Designing metadata imports (IBM Knowledge Catalog)
When you import metadata, you must decide what type of metadata to import, the import target and scope, whether to schedule import jobs, and how you want to customize the import behavior.
Import goals and methods
The first step when you import metadata is to select the import method for your goal. You must decide which type of metadata to import for which type of data object. You must also decide whether you want to work with the imported assets in a project or publish them directly into a catalog.
Typically, metadata import is part of a larger data curation plan. For example, after you import metadata for data assets, you can add business metadata to your imported data assets by running metadata enrichment. You can also run data quality rules. Finally, you can publish the completed data assets to a catalog to share with your organization. Before you design your metadata import, make sure that you understand the implications of your choices to your overall curation plan. See Planning for curation.
For example, a typical curation process for data assets includes the following tasks:
- Run metadata import with the Discover option to add data assets to a project.
- Run metadata enrichment on the data assets to profile your data, to do basic data quality analysis, and to provide business context through term assignment.
- Run data quality rules on the assets.
- Publish the assets to a catalog.
- Run metadata import for the same data assets with the Get lineage option to add lineage information to those assets in the catalog.
You can add other types of assets directly to a catalog because metadata enrichment and data quality assessment are not applicable. You can choose one of the Get lineage options to simultaneously import technical and lineage metadata for assets while you add those assets to a catalog.
You can choose from the following import methods:
- Discover
- Import technical metadata that describes the characteristics of data objects such as data tables or files, COBOL copybooks, and transformation scripts into a project or a catalog. The imported technical metadata provides information for asset details, relationships, and the preview of assets. For data assets, the technical metadata allows access to the data and the generation of the data profile and data quality analysis.
- Import ETL job
- Import technical metadata that describes ETL jobs to a catalog. The imported technical metadata provides information for asset details, relationships, and the preview of ETL job assets.
- Import BI report
- Import business intelligence reports from analysis and reporting tools to a catalog. The imported technical metadata provides information for asset details, relationships, and the preview of business intelligence assets.
- Import data model
- Import technical metadata that describes hierarchical data models into a catalog. The imported technical metadata provides information for asset details, relationships, and the preview of data model assets.
- Get lineage
- Import technical metadata and lineage metadata that shows the flow of data between data objects to a catalog. The imported lineage metadata provides the lineage information for the Lineage page and the technical lineage in the MANTA Automated Data Lineage UI.
- Get ETL job lineage
- Import technical metadata that describes ETL jobs and lineage metadata that shows the flow of data for ETL jobs to a catalog.
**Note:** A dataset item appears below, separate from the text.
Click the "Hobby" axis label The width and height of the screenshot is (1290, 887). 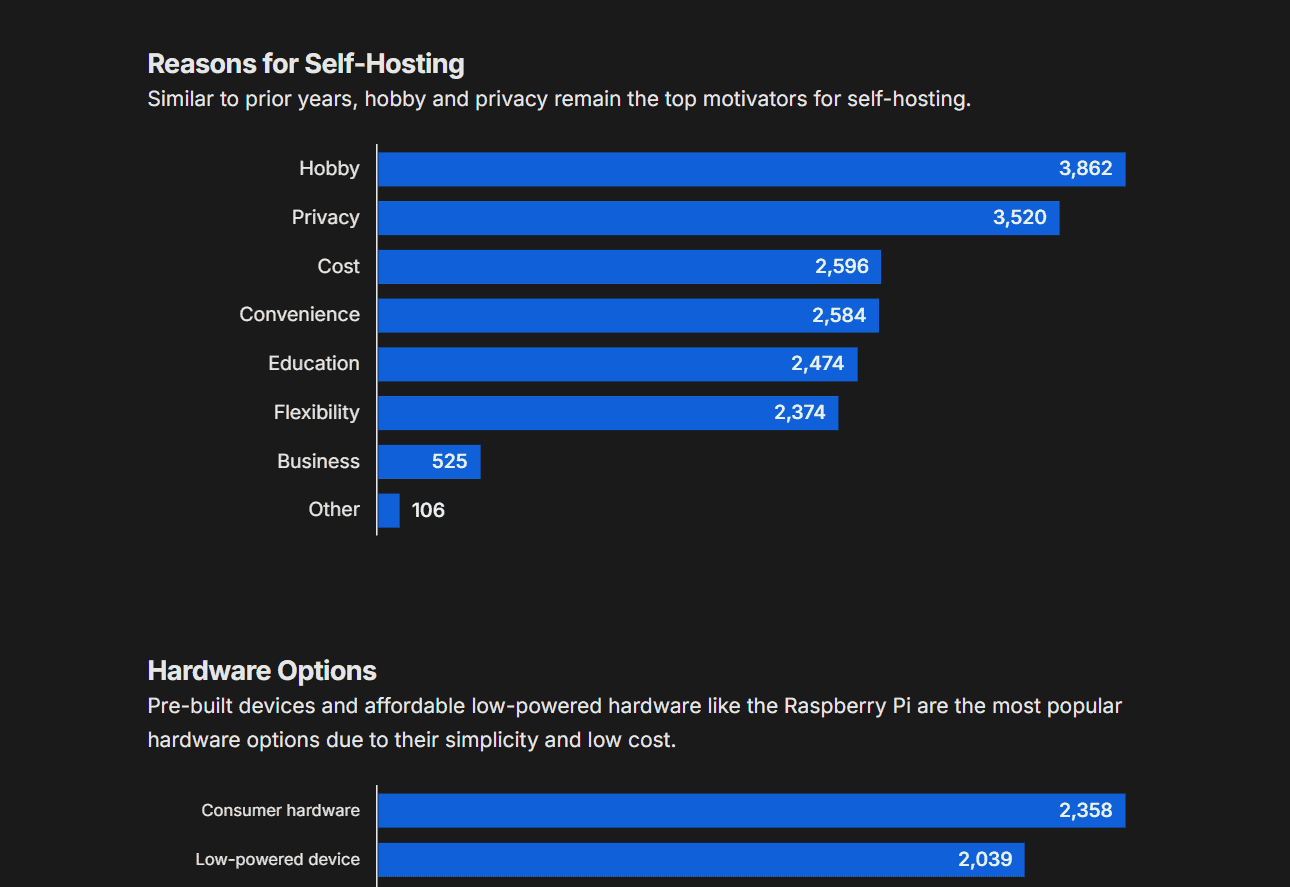(329, 169)
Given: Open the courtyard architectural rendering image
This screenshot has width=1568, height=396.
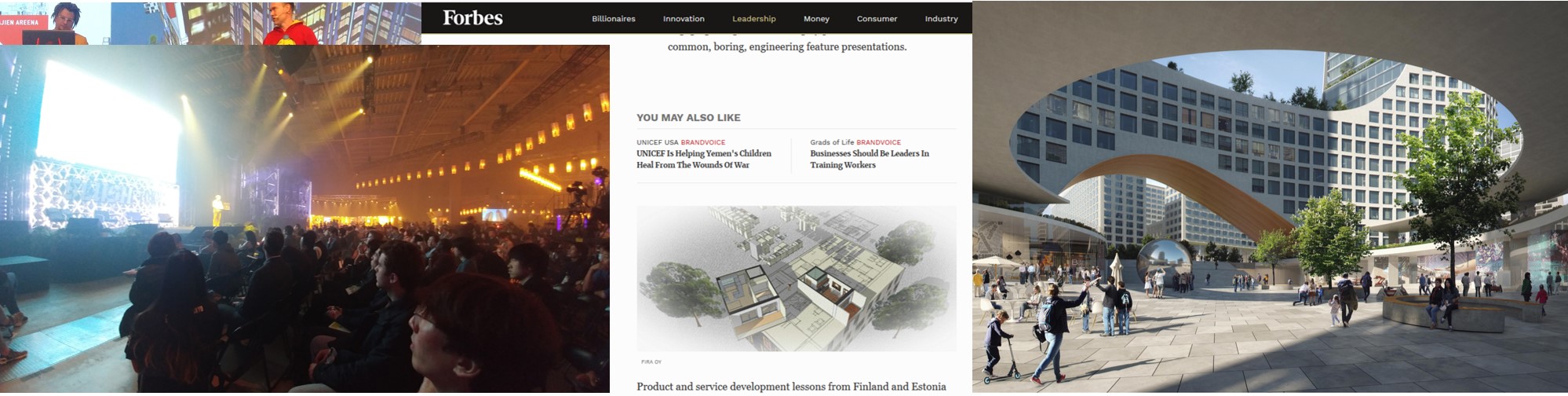Looking at the screenshot, I should pyautogui.click(x=1270, y=196).
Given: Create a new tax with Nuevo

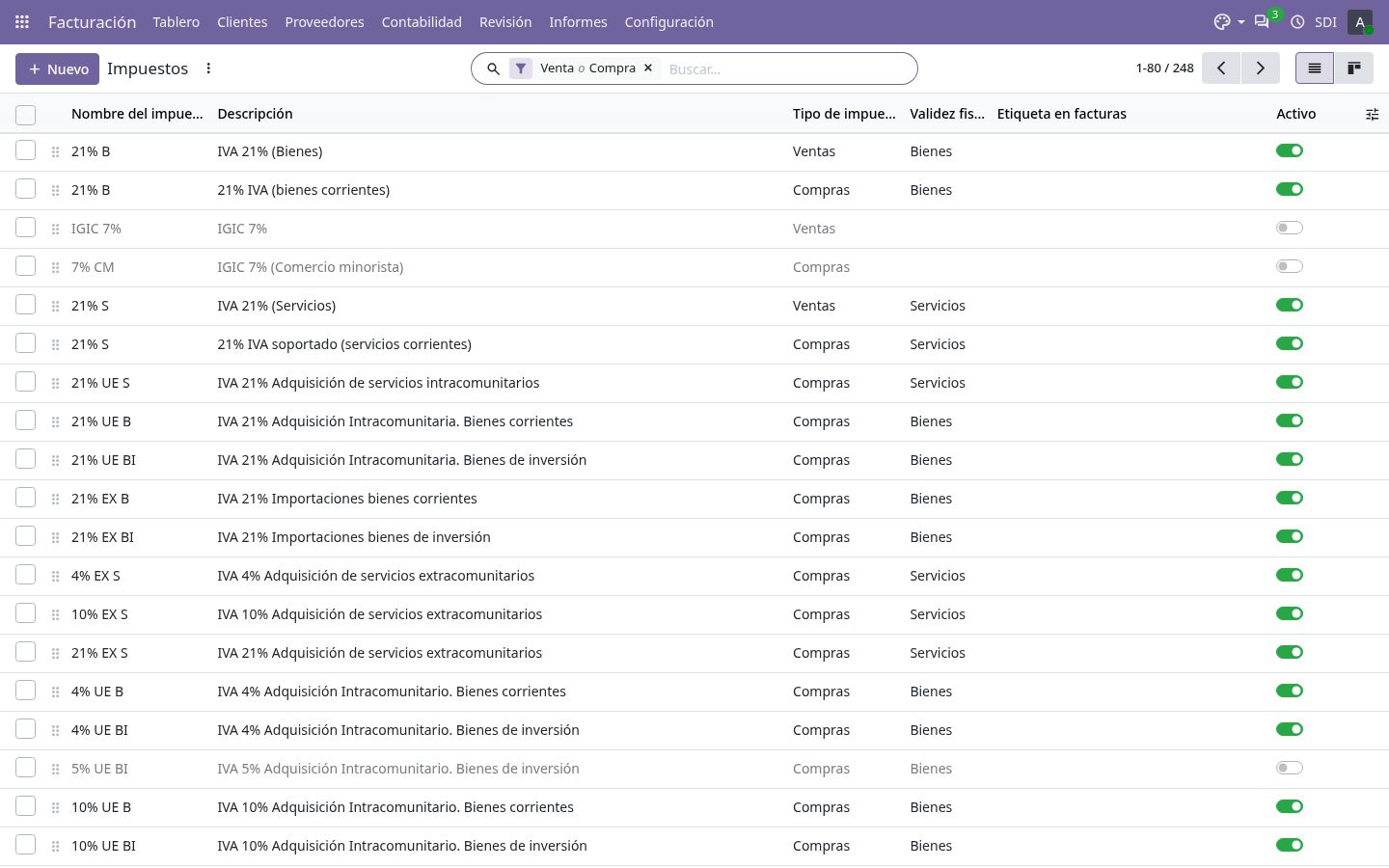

The imported lineage metadata provides the lineage information for the Lineage page and the technical lineage in the MANTA Automated Data Lineage UI.
- Get BI report lineage
- Import technical metadata that describes business intelligence reports and lineage metadata that shows the flow of data for business intelligence reports to a catalog. The imported lineage metadata provides the lineage information for the Lineage page and the technical lineage in the MANTA Automated Data Lineage UI.
Special considerations for projects marked as sensitive
If your project is marked as sensitive, the only import option is Discover with a project as the import target. See Marking a project as sensitive.
Data stewards who are responsible for curating data and have access to the data source work in projects that are not marked as sensitive to import lineage to a catalog. The data assets that are created in the catalog by the import can be added to a project for consumption.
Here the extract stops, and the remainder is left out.